(Saved data entries)
==========

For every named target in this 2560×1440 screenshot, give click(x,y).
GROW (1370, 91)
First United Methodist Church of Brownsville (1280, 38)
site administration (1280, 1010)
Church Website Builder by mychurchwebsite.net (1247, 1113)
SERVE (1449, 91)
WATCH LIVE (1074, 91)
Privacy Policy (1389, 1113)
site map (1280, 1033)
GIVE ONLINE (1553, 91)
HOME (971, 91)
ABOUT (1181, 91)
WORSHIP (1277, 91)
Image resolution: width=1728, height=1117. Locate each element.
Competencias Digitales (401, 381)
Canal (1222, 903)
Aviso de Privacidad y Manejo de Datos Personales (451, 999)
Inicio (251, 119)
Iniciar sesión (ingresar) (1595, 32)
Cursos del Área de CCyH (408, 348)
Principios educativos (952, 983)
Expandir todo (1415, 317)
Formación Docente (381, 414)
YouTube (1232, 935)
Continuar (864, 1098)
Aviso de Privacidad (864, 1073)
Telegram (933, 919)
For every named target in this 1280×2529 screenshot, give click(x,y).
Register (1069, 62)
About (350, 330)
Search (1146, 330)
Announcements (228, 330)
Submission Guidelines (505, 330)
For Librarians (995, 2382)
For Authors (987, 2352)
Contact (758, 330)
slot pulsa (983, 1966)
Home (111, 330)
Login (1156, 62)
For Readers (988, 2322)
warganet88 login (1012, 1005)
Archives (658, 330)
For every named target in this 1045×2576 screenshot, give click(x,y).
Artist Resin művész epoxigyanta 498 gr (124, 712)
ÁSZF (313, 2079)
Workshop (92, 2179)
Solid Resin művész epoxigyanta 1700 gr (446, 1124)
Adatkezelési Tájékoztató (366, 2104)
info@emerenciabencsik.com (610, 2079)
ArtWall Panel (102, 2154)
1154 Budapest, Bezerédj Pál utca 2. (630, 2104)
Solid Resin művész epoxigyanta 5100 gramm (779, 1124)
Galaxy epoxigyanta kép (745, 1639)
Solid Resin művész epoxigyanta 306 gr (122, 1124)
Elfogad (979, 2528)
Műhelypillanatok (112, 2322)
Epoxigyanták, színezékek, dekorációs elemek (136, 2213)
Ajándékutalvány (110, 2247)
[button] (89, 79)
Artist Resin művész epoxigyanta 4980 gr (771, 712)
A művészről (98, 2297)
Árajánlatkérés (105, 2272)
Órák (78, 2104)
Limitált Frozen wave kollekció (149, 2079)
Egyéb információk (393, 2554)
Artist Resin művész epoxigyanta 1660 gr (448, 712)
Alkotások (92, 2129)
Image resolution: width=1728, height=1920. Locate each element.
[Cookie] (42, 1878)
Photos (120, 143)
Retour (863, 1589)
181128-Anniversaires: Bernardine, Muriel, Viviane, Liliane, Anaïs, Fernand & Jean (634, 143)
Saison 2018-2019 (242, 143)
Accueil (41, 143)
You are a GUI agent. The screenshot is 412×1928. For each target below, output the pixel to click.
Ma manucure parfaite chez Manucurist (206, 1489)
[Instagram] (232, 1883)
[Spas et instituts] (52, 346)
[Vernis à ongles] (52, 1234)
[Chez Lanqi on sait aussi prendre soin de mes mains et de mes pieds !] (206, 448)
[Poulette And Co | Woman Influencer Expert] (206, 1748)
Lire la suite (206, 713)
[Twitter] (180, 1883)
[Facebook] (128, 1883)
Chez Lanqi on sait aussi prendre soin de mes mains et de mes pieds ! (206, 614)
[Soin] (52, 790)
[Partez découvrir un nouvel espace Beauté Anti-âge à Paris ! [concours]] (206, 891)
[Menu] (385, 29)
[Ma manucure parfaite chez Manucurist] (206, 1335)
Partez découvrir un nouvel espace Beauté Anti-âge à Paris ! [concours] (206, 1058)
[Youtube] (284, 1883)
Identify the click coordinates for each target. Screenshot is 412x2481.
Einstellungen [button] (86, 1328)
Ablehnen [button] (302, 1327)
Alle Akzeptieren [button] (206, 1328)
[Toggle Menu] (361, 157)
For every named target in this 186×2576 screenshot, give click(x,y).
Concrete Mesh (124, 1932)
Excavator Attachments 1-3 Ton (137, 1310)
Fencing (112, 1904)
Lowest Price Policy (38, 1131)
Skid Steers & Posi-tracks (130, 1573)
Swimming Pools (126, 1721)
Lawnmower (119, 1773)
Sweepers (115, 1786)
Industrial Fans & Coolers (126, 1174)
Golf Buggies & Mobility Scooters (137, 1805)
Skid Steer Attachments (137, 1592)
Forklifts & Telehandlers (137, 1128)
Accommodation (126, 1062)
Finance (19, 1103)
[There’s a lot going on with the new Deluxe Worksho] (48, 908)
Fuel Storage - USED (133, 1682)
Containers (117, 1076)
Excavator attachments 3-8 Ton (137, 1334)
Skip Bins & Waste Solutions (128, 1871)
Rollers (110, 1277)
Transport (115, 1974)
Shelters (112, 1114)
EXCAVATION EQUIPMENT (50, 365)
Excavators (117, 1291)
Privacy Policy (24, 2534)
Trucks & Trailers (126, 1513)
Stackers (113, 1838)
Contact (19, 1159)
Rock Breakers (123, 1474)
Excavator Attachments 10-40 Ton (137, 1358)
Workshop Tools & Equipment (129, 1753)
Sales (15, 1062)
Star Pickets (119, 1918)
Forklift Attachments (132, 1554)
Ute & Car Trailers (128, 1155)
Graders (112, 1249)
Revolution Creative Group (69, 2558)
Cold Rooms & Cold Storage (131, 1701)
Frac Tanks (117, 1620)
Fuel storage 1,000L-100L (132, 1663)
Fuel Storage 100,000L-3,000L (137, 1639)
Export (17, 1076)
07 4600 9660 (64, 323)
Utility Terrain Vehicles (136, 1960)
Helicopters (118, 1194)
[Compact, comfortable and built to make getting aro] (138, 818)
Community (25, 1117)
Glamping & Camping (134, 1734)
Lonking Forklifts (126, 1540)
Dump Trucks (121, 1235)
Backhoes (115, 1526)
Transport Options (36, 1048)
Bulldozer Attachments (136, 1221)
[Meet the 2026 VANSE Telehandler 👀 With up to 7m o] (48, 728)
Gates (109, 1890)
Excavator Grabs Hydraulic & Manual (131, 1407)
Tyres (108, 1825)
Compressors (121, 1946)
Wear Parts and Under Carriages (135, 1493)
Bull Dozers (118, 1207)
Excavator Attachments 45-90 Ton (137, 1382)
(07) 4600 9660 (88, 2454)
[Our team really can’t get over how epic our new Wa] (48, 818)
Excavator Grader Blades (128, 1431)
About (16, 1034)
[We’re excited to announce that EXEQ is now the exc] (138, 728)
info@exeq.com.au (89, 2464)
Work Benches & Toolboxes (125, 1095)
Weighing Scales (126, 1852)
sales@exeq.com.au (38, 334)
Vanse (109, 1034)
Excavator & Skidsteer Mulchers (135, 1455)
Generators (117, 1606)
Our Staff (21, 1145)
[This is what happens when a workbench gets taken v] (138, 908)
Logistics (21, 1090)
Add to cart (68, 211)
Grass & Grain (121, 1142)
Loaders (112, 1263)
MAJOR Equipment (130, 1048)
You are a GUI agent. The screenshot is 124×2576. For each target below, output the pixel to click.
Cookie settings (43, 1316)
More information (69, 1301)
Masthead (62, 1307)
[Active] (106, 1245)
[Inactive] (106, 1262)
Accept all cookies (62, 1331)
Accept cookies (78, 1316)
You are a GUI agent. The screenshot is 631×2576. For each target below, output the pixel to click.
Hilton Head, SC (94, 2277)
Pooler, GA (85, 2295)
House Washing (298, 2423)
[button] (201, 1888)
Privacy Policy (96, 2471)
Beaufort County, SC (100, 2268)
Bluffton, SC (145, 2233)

==========

* [TASK GOAL] Each record above is to be reproduced exactly, in full.

* [RESULT OF THE TASK]
For every named target in this 2560×1440 screenshot, give click(x,y).
GROW (1370, 91)
First United Methodist Church of Brownsville (1280, 38)
site administration (1280, 1010)
Church Website Builder by mychurchwebsite.net (1247, 1113)
SERVE (1449, 91)
WATCH LIVE (1074, 91)
Privacy Policy (1389, 1113)
site map (1280, 1033)
GIVE ONLINE (1553, 91)
HOME (971, 91)
ABOUT (1181, 91)
WORSHIP (1277, 91)
Image resolution: width=1728, height=1117. Locate each element.
Competencias Digitales (401, 381)
Canal (1222, 903)
Aviso de Privacidad y Manejo de Datos Personales (451, 999)
Inicio (251, 119)
Iniciar sesión (ingresar) (1595, 32)
Cursos del Área de CCyH (408, 348)
Principios educativos (952, 983)
Expandir todo (1415, 317)
Formación Docente (381, 414)
YouTube (1232, 935)
Continuar (864, 1098)
Aviso de Privacidad (864, 1073)
Telegram (933, 919)
For every named target in this 1280×2529 screenshot, give click(x,y).
Register (1069, 62)
About (350, 330)
Search (1146, 330)
Announcements (228, 330)
Submission Guidelines (505, 330)
For Librarians (995, 2382)
For Authors (987, 2352)
Contact (758, 330)
slot pulsa (983, 1966)
Home (111, 330)
Login (1156, 62)
For Readers (988, 2322)
warganet88 login (1012, 1005)
Archives (658, 330)
For every named target in this 1045×2576 screenshot, give click(x,y).
Artist Resin művész epoxigyanta 498 gr (124, 712)
ÁSZF (313, 2079)
Workshop (92, 2179)
Solid Resin művész epoxigyanta 1700 gr (446, 1124)
Adatkezelési Tájékoztató (366, 2104)
info@emerenciabencsik.com (610, 2079)
ArtWall Panel (102, 2154)
1154 Budapest, Bezerédj Pál utca 2. (630, 2104)
Solid Resin művész epoxigyanta 5100 gramm (779, 1124)
Galaxy epoxigyanta kép (745, 1639)
Solid Resin művész epoxigyanta 306 gr (122, 1124)
Elfogad (979, 2528)
Műhelypillanatok (112, 2322)
Epoxigyanták, színezékek, dekorációs elemek (136, 2213)
Ajándékutalvány (110, 2247)
[button] (89, 79)
Artist Resin művész epoxigyanta 4980 gr (771, 712)
A művészről (98, 2297)
Árajánlatkérés (105, 2272)
Órák (78, 2104)
Limitált Frozen wave kollekció (149, 2079)
Egyéb információk (393, 2554)
Artist Resin művész epoxigyanta 1660 gr (448, 712)
Alkotások (92, 2129)
Image resolution: width=1728, height=1920. Locate each element.
[Cookie] (42, 1878)
Photos (120, 143)
Retour (863, 1589)
181128-Anniversaires: Bernardine, Muriel, Viviane, Liliane, Anaïs, Fernand & Jean (634, 143)
Saison 2018-2019 (242, 143)
Accueil (41, 143)
You are a GUI agent. The screenshot is 412×1928. For each target below, output the pixel to click.
Ma manucure parfaite chez Manucurist (206, 1489)
[Instagram] (232, 1883)
[Spas et instituts] (52, 346)
[Vernis à ongles] (52, 1234)
[Chez Lanqi on sait aussi prendre soin de mes mains et de mes pieds !] (206, 448)
[Poulette And Co | Woman Influencer Expert] (206, 1748)
Lire la suite (206, 713)
[Twitter] (180, 1883)
[Facebook] (128, 1883)
Chez Lanqi on sait aussi prendre soin de mes mains et de mes pieds ! (206, 614)
[Soin] (52, 790)
[Partez découvrir un nouvel espace Beauté Anti-âge à Paris ! [concours]] (206, 891)
[Menu] (385, 29)
[Ma manucure parfaite chez Manucurist] (206, 1335)
Partez découvrir un nouvel espace Beauté Anti-âge à Paris ! [concours] (206, 1058)
[Youtube] (284, 1883)
Identify the click coordinates for each target. Screenshot is 412x2481.
Einstellungen [button] (86, 1328)
Ablehnen [button] (302, 1327)
Alle Akzeptieren [button] (206, 1328)
[Toggle Menu] (361, 157)
For every named target in this 186×2576 screenshot, give click(x,y).
Concrete Mesh (124, 1932)
Excavator Attachments 1-3 Ton (137, 1310)
Fencing (112, 1904)
Lowest Price Policy (38, 1131)
Skid Steers & Posi-tracks (130, 1573)
Swimming Pools (126, 1721)
Lawnmower (119, 1773)
Sweepers (115, 1786)
Industrial Fans & Coolers (126, 1174)
Golf Buggies & Mobility Scooters (137, 1805)
Skid Steer Attachments (137, 1592)
Forklifts & Telehandlers (137, 1128)
Accommodation (126, 1062)
Finance (19, 1103)
[There’s a lot going on with the new Deluxe Worksho] (48, 908)
Fuel Storage - USED (133, 1682)
Containers (117, 1076)
Excavator attachments 3-8 Ton (137, 1334)
Skip Bins & Waste Solutions (128, 1871)
Rollers (110, 1277)
Transport (115, 1974)
Shelters (112, 1114)
EXCAVATION EQUIPMENT (50, 365)
Excavators (117, 1291)
Privacy Policy (24, 2534)
Trucks & Trailers (126, 1513)
Stackers (113, 1838)
Contact (19, 1159)
Rock Breakers (123, 1474)
Excavator Attachments 10-40 Ton (137, 1358)
Workshop Tools & Equipment (129, 1753)
Sales (15, 1062)
Star Pickets (119, 1918)
Forklift Attachments (132, 1554)
Ute & Car Trailers (128, 1155)
Graders (112, 1249)
Revolution Creative Group (69, 2558)
Cold Rooms & Cold Storage (131, 1701)
Frac Tanks (117, 1620)
Fuel storage 1,000L-100L (132, 1663)
Fuel Storage 100,000L-3,000L (137, 1639)
Export (17, 1076)
07 4600 9660 (64, 323)
Utility Terrain Vehicles (136, 1960)
Helicopters (118, 1194)
[Compact, comfortable and built to make getting aro] (138, 818)
Community (25, 1117)
Glamping & Camping (134, 1734)
Lonking Forklifts (126, 1540)
Dump Trucks (121, 1235)
Backhoes (115, 1526)
Transport Options (36, 1048)
Bulldozer Attachments (136, 1221)
[Meet the 2026 VANSE Telehandler 👀 With up to 7m o] (48, 728)
Gates (109, 1890)
Excavator Grabs Hydraulic & Manual (131, 1407)
Tyres (108, 1825)
Compressors (121, 1946)
Wear Parts and Under Carriages (135, 1493)
Bull Dozers (118, 1207)
Excavator Attachments 45-90 Ton (137, 1382)
(07) 4600 9660 (88, 2454)
[Our team really can’t get over how epic our new Wa] (48, 818)
Excavator Grader Blades (128, 1431)
About (16, 1034)
[We’re excited to announce that EXEQ is now the exc] (138, 728)
info@exeq.com.au (89, 2464)
Work Benches & Toolboxes (125, 1095)
Weighing Scales (126, 1852)
sales@exeq.com.au (38, 334)
Vanse (109, 1034)
Excavator & Skidsteer Mulchers (135, 1455)
Generators (117, 1606)
Our Staff (21, 1145)
[This is what happens when a workbench gets taken v] (138, 908)
Logistics (21, 1090)
Add to cart (68, 211)
Grass & Grain (121, 1142)
Loaders (112, 1263)
MAJOR Equipment (130, 1048)
You are a GUI agent. The screenshot is 124×2576. For each target below, output the pixel to click.
Cookie settings (43, 1316)
More information (69, 1301)
Masthead (62, 1307)
[Active] (106, 1245)
[Inactive] (106, 1262)
Accept all cookies (62, 1331)
Accept cookies (78, 1316)
You are a GUI agent. The screenshot is 631×2576. For each target below, output the pixel to click.
Hilton Head, SC (94, 2277)
Pooler, GA (85, 2295)
House Washing (298, 2423)
[button] (201, 1888)
Privacy Policy (96, 2471)
Beaufort County, SC (100, 2268)
Bluffton, SC (145, 2233)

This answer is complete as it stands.